GPU Decoding

Note

The NVIDIA GPU Decoder capability is currently only available to partners and collaborators. Additionally, it is limited only to the Helios-1 target. Please email QCSupport@quantinuum.com for more information.

Quantinuum Helios includes an integration with an NVIDIA Grace Hopper box, via NVQLink [1]. As the industry progresses towards fault tolerance, a big challenge is control and orchestration: quantum processors often need extremely fast, real-time classical compute support (for control signals, error correction, decoding). NVQLink addresses this gap by offering a high-throughput, low latency interconnect between quantum hardware and classical accelerated compute. This is required to achieve massively parallel decoding for Quantum Error Correction (QEC).

The NVIDIA Grace Hopper box currently provides one blackbox decoding algorithm, Belief Propagation - Order Statistics Decoding (BP-OSD). It works in 2 stages:

  1. The BP part is an iterative procedure that propagates local qubit information. A standalone BP decoder is sufficient for simple decoding.

  2. The OSD part requires vast classical compute resource, hence the use of the Grace Hopper box. The OSD method is required for more complicated syndromes. OSD performs matrix factorizations to rank the most likely errors.
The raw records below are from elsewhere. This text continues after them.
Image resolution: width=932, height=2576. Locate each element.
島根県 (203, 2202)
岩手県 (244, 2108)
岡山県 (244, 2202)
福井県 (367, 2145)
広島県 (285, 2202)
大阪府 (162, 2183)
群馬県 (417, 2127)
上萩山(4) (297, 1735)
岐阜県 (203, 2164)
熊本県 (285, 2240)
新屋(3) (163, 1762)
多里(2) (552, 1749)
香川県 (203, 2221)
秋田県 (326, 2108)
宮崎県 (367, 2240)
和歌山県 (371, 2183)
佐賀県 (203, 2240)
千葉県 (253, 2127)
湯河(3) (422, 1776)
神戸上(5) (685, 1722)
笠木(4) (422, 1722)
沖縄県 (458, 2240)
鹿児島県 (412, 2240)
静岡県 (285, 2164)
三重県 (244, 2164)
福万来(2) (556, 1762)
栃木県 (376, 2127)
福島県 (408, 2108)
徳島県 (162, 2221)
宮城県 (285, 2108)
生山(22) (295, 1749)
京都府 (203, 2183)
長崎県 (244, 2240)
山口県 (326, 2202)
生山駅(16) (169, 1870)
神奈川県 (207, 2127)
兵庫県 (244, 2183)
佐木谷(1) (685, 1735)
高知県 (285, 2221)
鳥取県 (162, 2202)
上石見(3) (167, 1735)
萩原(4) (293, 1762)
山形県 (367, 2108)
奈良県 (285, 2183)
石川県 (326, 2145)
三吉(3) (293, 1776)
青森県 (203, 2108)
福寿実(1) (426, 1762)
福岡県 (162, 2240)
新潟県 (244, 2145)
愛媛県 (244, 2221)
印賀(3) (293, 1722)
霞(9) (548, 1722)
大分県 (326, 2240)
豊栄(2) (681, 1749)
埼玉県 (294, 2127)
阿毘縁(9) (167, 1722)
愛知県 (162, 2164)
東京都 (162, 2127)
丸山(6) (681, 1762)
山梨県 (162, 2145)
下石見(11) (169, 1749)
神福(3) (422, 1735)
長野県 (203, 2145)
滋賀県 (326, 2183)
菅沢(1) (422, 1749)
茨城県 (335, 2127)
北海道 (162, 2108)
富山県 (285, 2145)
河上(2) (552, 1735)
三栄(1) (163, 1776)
The overall workflow consists of the user using an open source Guppy extension for GPU decoding. This extension provides bindings to externally call the BP-OSD method to asynchronously submit syndrome measurement results and retrieve corrections. In addition to the the Guppy program, a corresponding set of decoder matrices must also be submitted using a DecoderConfig instance.

Client-Side Tools

Guppy GPU Library

The guppy-gpu extension provides a Guppy implementation of the Nvidia CUDA-Q QEC Realtime Decoding API. It includes:

  • A Decoder class that wraps GPU-accelerated decoding functionality for processing syndromes and retrieving corrections in bit-packed integer format. The Decoder class uses the gpu and gpu_module decorators available from guppy-gpu package to enable GPU execution of QEC algorithms. All syndrome and correction data is represented as bit-packed unsigned 64-bit (uint64) integers. It enables enqueueing syndromes, retrieving corrections, and resetting decoder state for quantum error correction codes. All methods are GPU-accelerated and operate on bit-packed integer representations of syndromes and corrections.

  • Utility functions for packing and unpacking boolean arrays to/from integers for efficient data transfer to GPU decoders.

The guppy-gpu repository is available at https://github.com/CQCL/guppy-gpu. This package is installable with pip install git+https://github.com/CQCL/guppy-gpu.git.

The user imports the Decoder class, and the pack_int and unpack_int functions from guppy_gpu.cudaq_qec module.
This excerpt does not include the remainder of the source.